Data entries:
** Start **
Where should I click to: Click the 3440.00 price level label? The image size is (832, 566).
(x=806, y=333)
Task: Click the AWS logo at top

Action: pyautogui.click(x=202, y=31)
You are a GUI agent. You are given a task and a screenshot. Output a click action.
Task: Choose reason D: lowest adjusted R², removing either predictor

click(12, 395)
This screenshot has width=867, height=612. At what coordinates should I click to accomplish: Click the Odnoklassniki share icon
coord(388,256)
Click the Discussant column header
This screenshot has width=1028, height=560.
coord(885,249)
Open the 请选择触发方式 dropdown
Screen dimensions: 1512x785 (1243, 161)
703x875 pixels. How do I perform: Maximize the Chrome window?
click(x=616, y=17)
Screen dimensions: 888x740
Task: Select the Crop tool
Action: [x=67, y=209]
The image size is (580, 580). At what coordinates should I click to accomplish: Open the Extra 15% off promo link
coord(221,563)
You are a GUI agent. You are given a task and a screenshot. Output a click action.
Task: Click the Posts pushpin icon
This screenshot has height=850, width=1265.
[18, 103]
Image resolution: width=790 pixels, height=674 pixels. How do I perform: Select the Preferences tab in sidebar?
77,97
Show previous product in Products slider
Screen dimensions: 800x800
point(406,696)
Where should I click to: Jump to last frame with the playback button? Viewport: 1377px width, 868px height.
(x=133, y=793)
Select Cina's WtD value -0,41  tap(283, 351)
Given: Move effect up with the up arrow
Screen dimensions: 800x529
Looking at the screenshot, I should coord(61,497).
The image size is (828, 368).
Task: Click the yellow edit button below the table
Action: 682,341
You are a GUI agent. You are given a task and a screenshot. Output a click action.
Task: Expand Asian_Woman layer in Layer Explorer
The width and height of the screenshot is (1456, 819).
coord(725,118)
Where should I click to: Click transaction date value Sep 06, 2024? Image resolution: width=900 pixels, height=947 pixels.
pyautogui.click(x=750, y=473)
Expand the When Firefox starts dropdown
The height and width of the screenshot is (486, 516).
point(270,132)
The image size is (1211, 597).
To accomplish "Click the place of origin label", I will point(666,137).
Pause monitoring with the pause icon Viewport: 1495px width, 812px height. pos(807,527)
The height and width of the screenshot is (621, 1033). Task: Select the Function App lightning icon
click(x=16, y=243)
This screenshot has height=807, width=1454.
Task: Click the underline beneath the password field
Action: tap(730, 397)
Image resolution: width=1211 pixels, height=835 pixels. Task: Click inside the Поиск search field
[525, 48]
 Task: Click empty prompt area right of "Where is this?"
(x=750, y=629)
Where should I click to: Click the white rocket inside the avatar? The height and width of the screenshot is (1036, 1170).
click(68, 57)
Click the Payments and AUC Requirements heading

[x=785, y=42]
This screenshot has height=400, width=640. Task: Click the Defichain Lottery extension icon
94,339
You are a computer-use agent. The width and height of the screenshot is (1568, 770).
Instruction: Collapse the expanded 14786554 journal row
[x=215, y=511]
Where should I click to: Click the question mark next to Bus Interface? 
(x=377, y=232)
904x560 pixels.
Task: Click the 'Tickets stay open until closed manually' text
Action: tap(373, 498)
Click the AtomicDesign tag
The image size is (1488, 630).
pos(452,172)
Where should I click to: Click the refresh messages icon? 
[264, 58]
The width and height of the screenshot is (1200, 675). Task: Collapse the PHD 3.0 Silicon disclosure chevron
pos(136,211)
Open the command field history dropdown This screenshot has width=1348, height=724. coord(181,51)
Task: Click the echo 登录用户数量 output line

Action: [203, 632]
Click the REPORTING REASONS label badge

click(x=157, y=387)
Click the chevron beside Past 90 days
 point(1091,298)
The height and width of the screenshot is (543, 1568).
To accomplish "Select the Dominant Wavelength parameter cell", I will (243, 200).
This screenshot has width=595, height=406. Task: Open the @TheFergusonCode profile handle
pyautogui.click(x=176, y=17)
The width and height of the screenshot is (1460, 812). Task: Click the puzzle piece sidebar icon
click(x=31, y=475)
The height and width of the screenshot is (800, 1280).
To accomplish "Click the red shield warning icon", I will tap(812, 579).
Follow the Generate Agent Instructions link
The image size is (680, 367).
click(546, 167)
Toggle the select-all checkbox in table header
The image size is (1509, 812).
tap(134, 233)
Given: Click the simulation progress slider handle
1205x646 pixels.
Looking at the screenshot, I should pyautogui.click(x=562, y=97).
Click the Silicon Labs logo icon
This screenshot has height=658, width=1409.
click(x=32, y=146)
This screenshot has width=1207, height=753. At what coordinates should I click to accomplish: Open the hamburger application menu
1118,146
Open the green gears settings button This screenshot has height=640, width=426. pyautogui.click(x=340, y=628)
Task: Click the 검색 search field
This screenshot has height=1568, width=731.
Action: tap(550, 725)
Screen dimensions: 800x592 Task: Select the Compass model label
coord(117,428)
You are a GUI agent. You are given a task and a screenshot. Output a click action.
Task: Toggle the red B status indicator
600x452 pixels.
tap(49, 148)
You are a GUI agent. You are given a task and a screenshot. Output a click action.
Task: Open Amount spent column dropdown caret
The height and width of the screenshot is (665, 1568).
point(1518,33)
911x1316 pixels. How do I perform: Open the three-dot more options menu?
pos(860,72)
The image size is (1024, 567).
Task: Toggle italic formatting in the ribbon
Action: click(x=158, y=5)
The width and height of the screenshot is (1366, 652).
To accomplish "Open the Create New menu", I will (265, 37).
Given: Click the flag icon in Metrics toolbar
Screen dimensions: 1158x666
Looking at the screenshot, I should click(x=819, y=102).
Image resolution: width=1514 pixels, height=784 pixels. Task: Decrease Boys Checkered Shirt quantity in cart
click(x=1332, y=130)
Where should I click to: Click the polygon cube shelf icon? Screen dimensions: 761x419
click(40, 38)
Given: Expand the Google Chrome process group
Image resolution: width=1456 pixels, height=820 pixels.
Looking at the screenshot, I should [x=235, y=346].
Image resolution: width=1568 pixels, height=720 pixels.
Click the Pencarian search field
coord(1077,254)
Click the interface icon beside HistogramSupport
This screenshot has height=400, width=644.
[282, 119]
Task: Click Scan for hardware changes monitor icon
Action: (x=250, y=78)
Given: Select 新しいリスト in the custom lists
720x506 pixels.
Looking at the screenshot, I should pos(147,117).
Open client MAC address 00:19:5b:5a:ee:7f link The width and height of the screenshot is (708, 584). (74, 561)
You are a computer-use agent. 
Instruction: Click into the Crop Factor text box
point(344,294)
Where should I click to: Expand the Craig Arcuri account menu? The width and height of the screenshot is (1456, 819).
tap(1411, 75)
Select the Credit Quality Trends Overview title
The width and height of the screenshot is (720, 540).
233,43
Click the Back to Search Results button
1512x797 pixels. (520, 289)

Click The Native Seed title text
** End **
Goal: Substitute "Amazon logo" for "AWS logo" in the part that opens with the first line and closes with the line containing "click(12, 395)", and write out those lines with nothing else changed.

Result:
Where should I click to: Click the 3440.00 price level label? The image size is (832, 566).
(x=806, y=333)
Task: Click the Amazon logo at top

Action: pyautogui.click(x=202, y=31)
You are a GUI agent. You are given a task and a screenshot. Output a click action.
Task: Choose reason D: lowest adjusted R², removing either predictor

click(12, 395)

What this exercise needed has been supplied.